[Short task A] According to the article on income portfolios, what name was given to the bond-yield surge after Donald Trump's nomination and election?

[Extract to read]
◇ ◇ ◇ ◇ ◇ ◇ ◇
Many market commentators have warned investors they face significant losses on their income portfolios as yields around the world begin to rise from record lows.
Their warnings gained some validity when bond yields surged after the nomination and election of Donald Trump as US President late year. The bond-yield surge was dubbed the ‘Trump Tantrum’, a nod to the 2013 ‘Taper Tantrum’ yield-surge when investors began to fret about rising US rates.
The warnings have frightened investors and clients reliant on income portfolios to fund their lifestyles, particularly retirees. Will income funds be able to deliver in this new risk environment?
AMP Capital’s Matthew Hopkins, who manages the AMP Capital Income Generator, says there was risk in fixed income and bonds, which as an asset class has been expensive. Post-global financial crisis stimulus had pushed bond yields to unprecedented lows. Late last year the Australian Government 10-year bond yield fell below 2 per cent for the first time, while some yields in the likes of Germany, Japan and France fell below zero.
◇ ◇ ◇ ◇ ◇ ◇ ◇
[Short task B] Rewrite the listing's lines between the line holding "参考_吉林摄影出版社 (327, 804)" and the line holding "参考_深圳市蓝津科技股份有限... (122, 525)", inclusive, and offset every coordinate in them by 95. Give only those lines.

(Rows showing where targets appear)
◇ ◇ ◇ ◇ ◇ ◇ ◇
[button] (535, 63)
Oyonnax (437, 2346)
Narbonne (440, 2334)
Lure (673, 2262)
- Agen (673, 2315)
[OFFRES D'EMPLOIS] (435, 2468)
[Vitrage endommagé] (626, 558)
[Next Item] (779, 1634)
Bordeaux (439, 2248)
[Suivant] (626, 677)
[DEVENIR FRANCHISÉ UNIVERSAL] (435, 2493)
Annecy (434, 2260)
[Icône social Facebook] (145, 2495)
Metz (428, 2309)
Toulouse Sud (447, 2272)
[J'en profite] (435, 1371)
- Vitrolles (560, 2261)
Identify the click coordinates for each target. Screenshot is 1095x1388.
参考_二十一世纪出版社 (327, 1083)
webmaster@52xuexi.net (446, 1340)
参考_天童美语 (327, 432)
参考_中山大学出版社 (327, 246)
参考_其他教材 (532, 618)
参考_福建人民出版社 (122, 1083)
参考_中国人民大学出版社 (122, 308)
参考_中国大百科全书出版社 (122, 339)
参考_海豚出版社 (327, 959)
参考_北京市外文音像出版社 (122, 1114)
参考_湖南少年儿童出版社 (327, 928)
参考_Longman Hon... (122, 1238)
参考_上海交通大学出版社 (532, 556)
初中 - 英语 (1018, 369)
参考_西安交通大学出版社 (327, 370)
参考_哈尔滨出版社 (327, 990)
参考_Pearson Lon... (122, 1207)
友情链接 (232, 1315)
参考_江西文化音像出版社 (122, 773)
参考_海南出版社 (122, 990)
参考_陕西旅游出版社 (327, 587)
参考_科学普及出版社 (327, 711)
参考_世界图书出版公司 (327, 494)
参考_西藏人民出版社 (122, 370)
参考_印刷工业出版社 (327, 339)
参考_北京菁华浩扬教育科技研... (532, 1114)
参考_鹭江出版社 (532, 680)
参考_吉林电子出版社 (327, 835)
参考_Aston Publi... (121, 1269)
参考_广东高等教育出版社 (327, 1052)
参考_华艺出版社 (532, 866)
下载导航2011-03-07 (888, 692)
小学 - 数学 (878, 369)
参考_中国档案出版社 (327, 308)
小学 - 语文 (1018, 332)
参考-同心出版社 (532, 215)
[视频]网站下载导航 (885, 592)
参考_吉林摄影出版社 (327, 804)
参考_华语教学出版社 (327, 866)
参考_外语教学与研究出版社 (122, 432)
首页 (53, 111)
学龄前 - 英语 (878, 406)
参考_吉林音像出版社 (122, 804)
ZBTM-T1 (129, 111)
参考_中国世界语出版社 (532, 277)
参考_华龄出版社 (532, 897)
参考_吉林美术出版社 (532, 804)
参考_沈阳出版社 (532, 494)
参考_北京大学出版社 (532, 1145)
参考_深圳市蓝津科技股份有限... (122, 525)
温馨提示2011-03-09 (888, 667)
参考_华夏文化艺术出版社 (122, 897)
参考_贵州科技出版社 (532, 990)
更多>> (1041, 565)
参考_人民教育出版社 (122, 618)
◇ ◇ ◇ ◇ ◇ ◇ ◇
[Exercise answer A] The 'Trump Tantrum'.

[Exercise answer B]
参考_吉林摄影出版社 (422, 899)
参考_华语教学出版社 (422, 961)
参考_外语教学与研究出版社 (217, 527)
首页 (148, 206)
学龄前 - 英语 (973, 501)
参考_吉林音像出版社 (217, 899)
ZBTM-T1 (224, 206)
参考_中国世界语出版社 (627, 372)
参考_华龄出版社 (627, 992)
参考_吉林美术出版社 (627, 899)
参考_沈阳出版社 (627, 589)
参考_北京大学出版社 (627, 1240)
参考_深圳市蓝津科技股份有限... (217, 620)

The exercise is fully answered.